Magazine
Return on Investment
Fall 2017
Charles Brian Conn
Editor’s note: This article is part of a feature series on the reauthorization of the Higher Education Act.
I once heard a sales pitch for concentrated liquid soap that said, “When you buy that big jug of diluted dish soap, you know what you’re paying all that money for? Water. Such a waste to spend good money on something you don’t need!” It was compelling. But there’s a troubling trend to reduce all transactions to this simple arithmetic – even the complex process of choosing a college or university. The life-changing experience of a college degree is likened to selecting a household cleaner: Don’t spend even a dollar on something you don’t need. This mentality of reducing one’s college experience to a mechanical financial transaction eviscerates the possibilities for our young people who desire more than just a diploma on the wall.
Lee University, like other Christ-centered liberal arts institutions, is a place dedicated to doing more than just training people for careers in academic or professional fields, but also to prepare them for lives pleasing to God in service to their fellow man. Our students understand there are places like Lee where the college experience has a value that transcends the dollar amount – where the whole is greater than the sum of its parts. They understand that this kind of experience costs more to deliver and that it is worth the investment – even the sacrifice – to pursue it.

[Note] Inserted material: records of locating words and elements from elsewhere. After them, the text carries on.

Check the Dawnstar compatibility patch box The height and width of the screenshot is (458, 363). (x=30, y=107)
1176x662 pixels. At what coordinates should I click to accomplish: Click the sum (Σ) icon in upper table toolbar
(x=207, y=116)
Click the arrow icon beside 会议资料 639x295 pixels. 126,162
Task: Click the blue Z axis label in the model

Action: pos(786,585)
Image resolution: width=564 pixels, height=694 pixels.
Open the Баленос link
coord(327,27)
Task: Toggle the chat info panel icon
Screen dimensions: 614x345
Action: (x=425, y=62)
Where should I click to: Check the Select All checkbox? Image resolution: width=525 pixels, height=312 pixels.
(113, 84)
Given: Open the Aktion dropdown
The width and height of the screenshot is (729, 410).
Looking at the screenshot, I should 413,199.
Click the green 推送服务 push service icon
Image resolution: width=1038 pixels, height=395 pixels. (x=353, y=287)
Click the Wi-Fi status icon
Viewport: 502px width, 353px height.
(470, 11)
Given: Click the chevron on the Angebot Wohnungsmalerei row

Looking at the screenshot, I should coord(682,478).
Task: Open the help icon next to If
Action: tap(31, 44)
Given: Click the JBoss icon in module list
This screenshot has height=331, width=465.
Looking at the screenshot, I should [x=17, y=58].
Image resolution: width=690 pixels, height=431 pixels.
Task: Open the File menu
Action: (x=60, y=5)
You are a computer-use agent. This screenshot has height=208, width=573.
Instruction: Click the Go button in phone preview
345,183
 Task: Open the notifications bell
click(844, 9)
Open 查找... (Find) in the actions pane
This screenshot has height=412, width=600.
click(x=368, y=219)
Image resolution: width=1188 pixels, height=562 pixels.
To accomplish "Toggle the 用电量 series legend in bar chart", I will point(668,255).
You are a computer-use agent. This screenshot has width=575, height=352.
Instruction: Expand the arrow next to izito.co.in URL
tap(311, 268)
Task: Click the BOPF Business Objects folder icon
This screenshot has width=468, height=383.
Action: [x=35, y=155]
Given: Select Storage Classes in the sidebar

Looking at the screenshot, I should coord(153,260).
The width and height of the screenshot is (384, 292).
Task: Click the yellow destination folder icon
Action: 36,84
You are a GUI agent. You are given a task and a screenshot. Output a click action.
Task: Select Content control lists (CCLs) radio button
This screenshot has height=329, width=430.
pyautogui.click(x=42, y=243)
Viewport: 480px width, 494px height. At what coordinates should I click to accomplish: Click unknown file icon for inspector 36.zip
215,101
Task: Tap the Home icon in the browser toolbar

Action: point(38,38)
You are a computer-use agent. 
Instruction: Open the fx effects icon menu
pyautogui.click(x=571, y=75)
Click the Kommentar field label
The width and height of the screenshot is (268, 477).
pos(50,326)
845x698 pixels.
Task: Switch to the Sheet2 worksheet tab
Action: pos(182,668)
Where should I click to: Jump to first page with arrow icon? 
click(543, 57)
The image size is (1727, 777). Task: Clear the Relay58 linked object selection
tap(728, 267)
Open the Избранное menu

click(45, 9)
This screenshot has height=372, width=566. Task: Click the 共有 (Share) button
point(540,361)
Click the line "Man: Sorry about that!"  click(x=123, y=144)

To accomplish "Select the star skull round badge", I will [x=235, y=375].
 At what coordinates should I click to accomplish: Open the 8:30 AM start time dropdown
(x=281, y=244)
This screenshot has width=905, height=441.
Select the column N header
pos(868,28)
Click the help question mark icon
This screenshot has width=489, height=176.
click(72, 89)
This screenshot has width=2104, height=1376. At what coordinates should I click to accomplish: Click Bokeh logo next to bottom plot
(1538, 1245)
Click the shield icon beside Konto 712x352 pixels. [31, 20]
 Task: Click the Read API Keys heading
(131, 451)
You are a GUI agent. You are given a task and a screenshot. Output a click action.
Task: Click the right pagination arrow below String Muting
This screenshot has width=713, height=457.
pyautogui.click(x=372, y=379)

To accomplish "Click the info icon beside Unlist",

That doesn’t mean we don’t focus on maintaining affordability. At Lee, we are working hard to operate efficiently, extend the reach of our resources, and deliver effective financial aid solutions. We are proud to be among the most affordable universities of our kind, and we know there are many like us engaged in this constant mission. We enjoy seeing our graduates leading fulfilling lives in communities near and far.
One such graduate is Victoria Tropiano Winchester. She is a native of Haddonfield, New Jersey, and when it came to choosing a college, she had plenty of nearby choices: “My classmates were going in a lot of different directions. Many were attending Ivy League schools, several were going to Rutgers-Camden, and some were going to Camden County Community College.”
Victoria weighed her options. She had a tough decision to make. “I knew I wanted to go to a private Christian school, but I looked at College of New Jersey, because that would have been a complete slash in tuition compared to the alternative,” she says. “I knew I wouldn’t get the same experience at a state school, however, so I looked for schools that would provide the Christian environment I wanted to study in.”
Victoria wanted to head south and wanted to find a distinctly Christian environment. She searched Google for “Christian colleges in the South.” This led her to Lee’s web presence. “I loved the website,” she says, “and then I toured the actual campus and could tell that it was really a Christian college, versus the ones that are called that but where faith is not a centerpiece of everyday campus life.”
So she weighed the costs and made the decision to enroll. Victoria navigated the four-year college path at Lee with distinction. Her financial aid package was a varied mix of institutional, external, and federal aid and student loans. When asked if she had balked at the idea of borrowing for college, she responds plainly, “I knew with a state school, it would be cheaper, and I knew after graduation from a private Christian university that there would be debt involved. … When I sit down to write that student loan check, I just think that is part of the investment.”
Victoria earned her bachelor’s in public relations in 2013. She has made her home in the South with her new husband, Justin, and works as communications manager at Ronald McDonald House Charities of Greater Chattanooga. She, like many Lee alumni (and indeed, many CCCU alumni around the world), recognizes that her time at Lee was about more than just gaining the training she needed for her career: “When I attended Lee, I grew spiritually. The dollar amount doesn’t outweigh the spiritual growth.”
Charles Brian Conn is director of public relations at Lee University in Cleveland, Tennessee.